Montag, 6. Juni 2005

EURO '08 nimmt nächste Hürde: Zürcher Bevölkerung stimmt für Umbau des Stadions

  • Über 75 % für Adaptierung des Letzigrund & 11-Mio.-Kredit
  • Drei EM-Spiele sollen in Zürich ausgetragen werden

Ein Entscheid der stimmberechtigten Bevölkerung in Zürich hat einen weiteren Problemfall der Fußball-EM 2008 in der Schweiz und Österreich beseitigt. Die Zürcher haben den Vorlagen für den Neubau des Letzigrund-Stadions und einem für die EM-Anpassung aufzunehmendem Kredit in Höhe von 11,3 Millionen Schweizer Franken (7,36 Mio. Euro) am Sonntag mit überwältigender Mehrheit zugestimmt.

Mit 84.470 Ja- gegenüber 27.630 Nein-Stimmen, also mit 75,34 Prozent, sprachen sich die Zürcher für den 110 Millionen Franken (71,6 Mio. Euro) teuren Neubau des Leichtathletik-Stadions, das jährlich eines der besten Meetings der Welt beheimatet, aus. Dieser wird vorgezogen, nachdem sich der Bau des geplanten Hardturm-Stadions wegen Einsprachen verzögert hatte und im Zeitplan für die EM - gemäß Vereinbarung mit der UEFA müssen die Stadien 2007 bezugsfertig sein - nicht mehr realisierbar ist.

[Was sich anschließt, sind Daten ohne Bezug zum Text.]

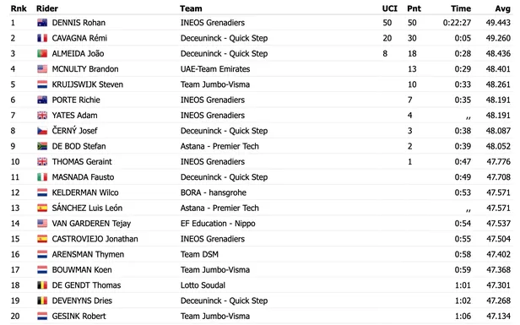Screen dimensions: 520x325
Task: Click the South African flag beside DE BOD Stefan
Action: (x=42, y=146)
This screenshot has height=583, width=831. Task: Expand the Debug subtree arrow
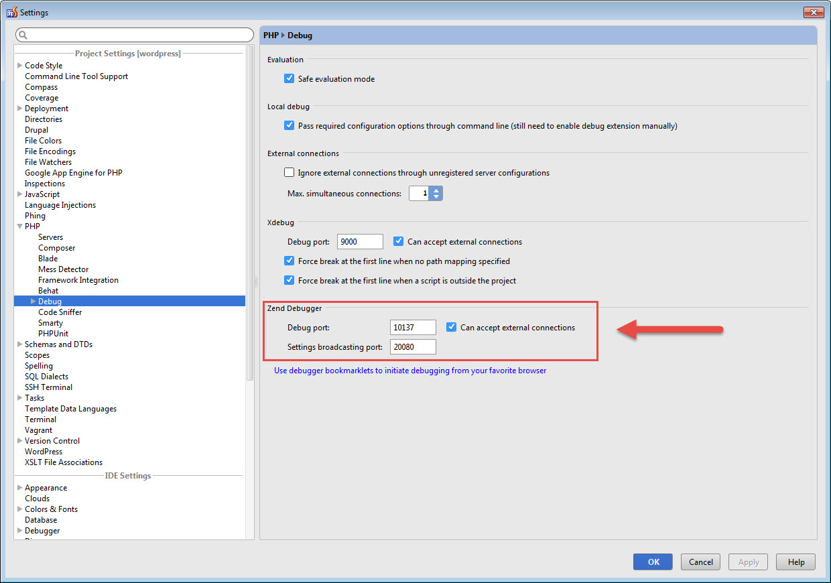[33, 302]

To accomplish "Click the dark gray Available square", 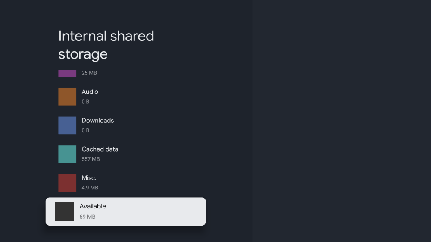I will (x=64, y=211).
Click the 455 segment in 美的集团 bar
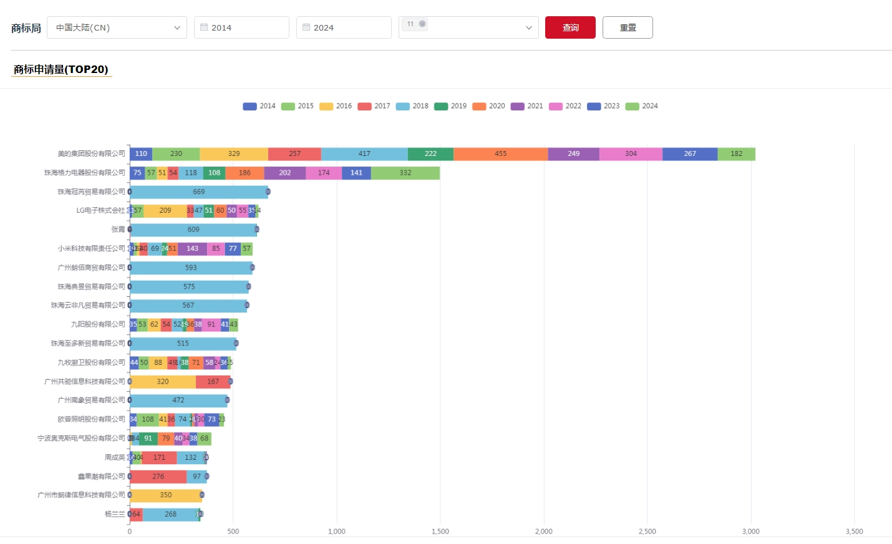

Für die Adaption des Letzigrund, in dem drei EM-Spiele ausgetragen werden sollen, zu einer reinen Fußball-Arena soll nun ein EM-Kredit aufgenommen werden. Auch diesem hat die Zürcher Bevölkerung mit 77.094 zu 33.879 Stimmen klar zugestimmt. Die Wahlbeteiligung lag bei 55 Prozent. Beide Vorlagen waren von vornherein unumstritten, nachdem letztlich auch die Schweizer Volkspartei (SVP) eingelenkt hatte.

Die UEFA hatte den Letzigrund bereits zuvor als EM-Stadion akzeptiert. Jetzt scheint lediglich noch ein Einspruch gegen die vom Stadtrand noch zu erteilende Baubewilligung des Letzigrunds ein Hindernis darzustellen. "Mit dem Ja sind die EM-Spiele gesichert. Wichtig ist jetzt, dass die Bewilligung rasch erteilt werden kann und dass das Stadion im Sommer 2007 fertig ist", sagte Marco Oswald, der beim Schweizer Fußball-Verband (SFV) für die Euro 2008 zuständige Kommunikationschef.

Bereits im November soll mit dem Bau begonnen werden, um alle Fristen einzuhalten. Auch das "Weltklasse"-Leichtathletik-Meeting in Zürich scheint damit auf lange Sicht hin gesehen gesichert.